In the latter case, say, myStruct sits on memory address 0xabcd0000 and q sits on memory address 0xdddd0000; then, the pointer value on memory address 0xdddd0000 is assigned as 0xabcd0000 and this is returned back to you.
printf("%p\n", &p); // will print "0xabcd0000" (the address of struct)
printf("%p\n", q); // will print "0xabcd0000" (the address of struct)
printf("%p\n", &q); // will print "0xdddd0000" (the address of pointer)
Addressing the second part of your; when to use which:
If this struct is in a function and you need to use it after the function exits, you need to malloc it.

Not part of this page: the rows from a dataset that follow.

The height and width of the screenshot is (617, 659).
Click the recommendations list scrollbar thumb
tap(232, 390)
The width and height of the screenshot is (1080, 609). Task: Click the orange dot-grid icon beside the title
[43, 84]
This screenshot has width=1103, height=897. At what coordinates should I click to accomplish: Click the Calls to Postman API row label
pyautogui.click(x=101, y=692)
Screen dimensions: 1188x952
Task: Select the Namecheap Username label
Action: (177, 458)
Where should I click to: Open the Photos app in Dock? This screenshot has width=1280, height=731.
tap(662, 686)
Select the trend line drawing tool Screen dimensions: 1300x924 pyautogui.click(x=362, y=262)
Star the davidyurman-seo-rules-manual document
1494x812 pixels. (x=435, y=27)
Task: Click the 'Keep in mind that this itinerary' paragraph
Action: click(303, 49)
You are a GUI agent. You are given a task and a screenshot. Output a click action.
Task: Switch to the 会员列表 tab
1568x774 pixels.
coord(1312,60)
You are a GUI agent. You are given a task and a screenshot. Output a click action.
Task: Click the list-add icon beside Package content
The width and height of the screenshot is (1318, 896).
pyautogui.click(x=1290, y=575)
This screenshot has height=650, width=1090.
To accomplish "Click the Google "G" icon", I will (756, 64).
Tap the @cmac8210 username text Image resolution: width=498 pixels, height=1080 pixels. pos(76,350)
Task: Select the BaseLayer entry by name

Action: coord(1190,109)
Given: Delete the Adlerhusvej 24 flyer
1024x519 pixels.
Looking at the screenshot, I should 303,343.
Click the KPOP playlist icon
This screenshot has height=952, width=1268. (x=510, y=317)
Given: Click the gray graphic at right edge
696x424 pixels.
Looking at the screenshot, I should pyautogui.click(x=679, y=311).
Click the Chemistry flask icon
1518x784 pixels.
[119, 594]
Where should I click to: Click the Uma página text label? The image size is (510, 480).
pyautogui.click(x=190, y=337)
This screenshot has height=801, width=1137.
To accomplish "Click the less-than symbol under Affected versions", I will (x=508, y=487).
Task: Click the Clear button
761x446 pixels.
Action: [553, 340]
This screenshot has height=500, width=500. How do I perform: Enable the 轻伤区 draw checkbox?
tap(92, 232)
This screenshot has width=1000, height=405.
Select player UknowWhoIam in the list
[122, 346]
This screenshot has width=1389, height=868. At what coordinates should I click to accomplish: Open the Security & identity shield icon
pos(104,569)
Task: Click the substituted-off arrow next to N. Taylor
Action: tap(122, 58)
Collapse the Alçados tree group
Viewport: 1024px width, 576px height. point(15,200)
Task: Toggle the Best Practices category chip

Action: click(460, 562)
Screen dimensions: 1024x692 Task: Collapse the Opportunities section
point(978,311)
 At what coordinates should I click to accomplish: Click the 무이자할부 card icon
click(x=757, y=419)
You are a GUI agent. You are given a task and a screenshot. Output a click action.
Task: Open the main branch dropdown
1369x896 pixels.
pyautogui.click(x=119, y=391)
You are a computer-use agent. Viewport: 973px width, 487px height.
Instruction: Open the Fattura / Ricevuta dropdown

You can use the value of the struct by returning the pointer, like: return q;.
If this struct is temporary and you do not need its value after, you do not need to malloc memory.
Usage with an example:
struct myStruct {
int a;
char *b;
};
struct myStruct *foo() {
struct myStruct p;
p.a = 5;
return &p; // after this point, it's out of scope; possible warning
}
struct myStruct *bar() {
struct myStruct *q = malloc(sizeof(struct myStruct));
q->a = 5;
return q;
}
int main() {
struct myStruct *pMain = foo();
// memory is allocated in foo. p.a was assigned as '5'.
// a memory address is returned.
// but be careful!!!
// memory is susceptible to be overwritten.
// it is out of your control.
struct myStruct *qMain = bar();
// memory is allocated in bar. q->a was assigned as '5'.
// a memory address is returned.
// memory is *not* susceptible to be overwritten
// until you use 'free(qMain);'
}
If we assume both examples occur inside a function, then in:
struct person p = {.name="apple"};
the C implementation automatically allocates memory for p and releases it when execution of the function ends (or, if the statement is inside a block nested in the function, when execution of that block ends). This is useful when:
You are working with objects of modest size. (For big objects, using many kibibytes of memory, malloc may be better. The thresholds vary depending on circumstances.)
You are working with a small number of objects at one time.
In:
struct person* p_tr = malloc(sizeof(struct person));
p_tr->name = "apple";
the program explicitly requests memory for an object, and the program generally should release that memory with free when it is done with the object. This is useful when:
The object must be returned to the caller of the function. An automatic object, as used above, will cease to exist (in the C model of computation; the actual memory in your computer does not stop existing—rather it is merely no longer reserved for use for the object) when execution of the function ends, but this allocated object will continue to exist until the program frees it (or ends execution).
The object is very large. (Generally, C implementations provide more memory for allocation by malloc than they do for automatic objects.)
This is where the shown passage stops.